And other things to look forward to:
- I have already received offers to visit old friends in the UK - this is an end to my hermit like existence and it's probably for the good.
- Shreddies - my favourite breakfast cereal which I have never been able to find in Thailand.
- Warm dark beer. I'll just have to remember not to put ice in it!
- Being able to drive on the roads without having a near death experience every 100m.
- Assuming the Daily Mail is not correct and immigrants have over-run the country, being able to communicate freely and easily with people (although I am in Scotland).
- Not always having to bear in mind my visa and work permit expiration dates.
- Drinking tap water. Here I sometimes wonder if I should even shower using it.
- Going to watch a cricket match.
- Comparatively decent TV to watch, especially comedy without the kiddies 'ta da' sound effects that infects the stuff here. It is like watching a dumbed down Mr. Pastry - and that's the news.
- The Prom concerts and other live classical music.
- No village announcements (we have a tannoy belting out shit music and news announcements most days at about 5 p.m. - think North Korean brainwashing).
- Windswept beaches (of course, I could live near the beach here, but most of the places near the sea are owned by the government, or are industrial ports, or are filthy or are very touristy). Luckily a lot of British seafront towns are shit and therefore empty.
- Cynicism. I don't like the Thais deference to so-called superiors, given that what they have here is the opposite of a meritocracy - lousyocracy. The British know that shit floats to the surface and treat the people at the top accordingly.
- Quiet. At least that is what I remember. Here it doesn't seem anything can be done quietly. Even a conversation between two old women can be heard a kilometre away and sounds like the aliens from Mars Attacks on acid.
- Not having the electric cables on the outside of the walls in your house (not all houses here are like this, ours is). And on that subject, having a ground connection is nice.
- Not having your neighbours open an abattoir and you can do nothing about it. (To be fair, they opened a hairdressers, but that means noise most days and cars and bikes constantly blocking our entrance.)
- No road blocks. The police here are lazy. Rather than chase after the real road traffic offenders, they set up road blocks and randomly stop cars to extort their bonus. To be honest, I haven't been stopped more than a couple of times, but I still have a sense of dread going through them.
- Workmanship. Let's say you're having a kitchen extension. You go and look at a near neighbour and see what they have had done. If it looks OK you call them and ask for a quote. They come and start work. It will be a family. The husband, for it is usually he, does most of the work, the wife does the major hauling, one daughter nurses the baby, the son sleeps all day, the other daughter goes out buying the stuff. He is quite good at building walls and plastering. Electrics, plumbing, not so good, but he'll give it a go. He is not so much Corgi registered as Soi Dog registered. That said, our kitchen extension cost about 1000 pounds for everything, about the cost in the UK for someone giving you an estimate.

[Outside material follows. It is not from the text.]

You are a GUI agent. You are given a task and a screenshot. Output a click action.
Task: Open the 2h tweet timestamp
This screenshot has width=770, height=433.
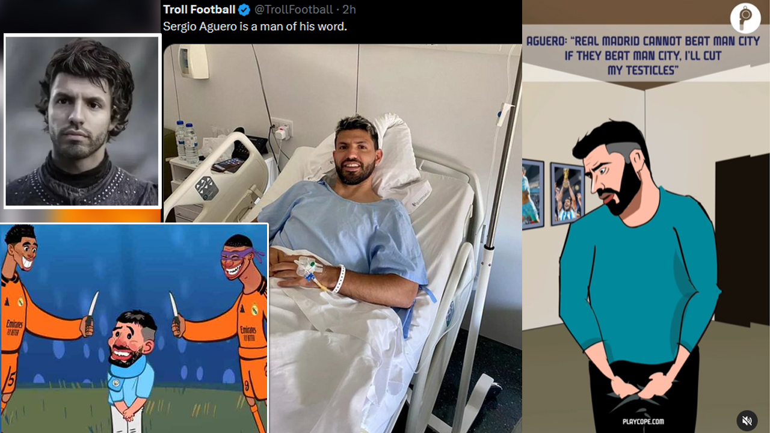pos(349,10)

- And on that subject - small jobs. You can't get people to come out and do small jobs. It is too much effort. A little bit of tile repair - forget it, you'll just have to live with it or do it yourself or find a friendly neighbour to do it.
- And on that subject - having people say 'I'm sorry, we can't do that'. Here, rather than admit that, they'll 'give it a go'. And no, it rarely works out well.
- Blackberries, gooseberries, daffodils and bluebells.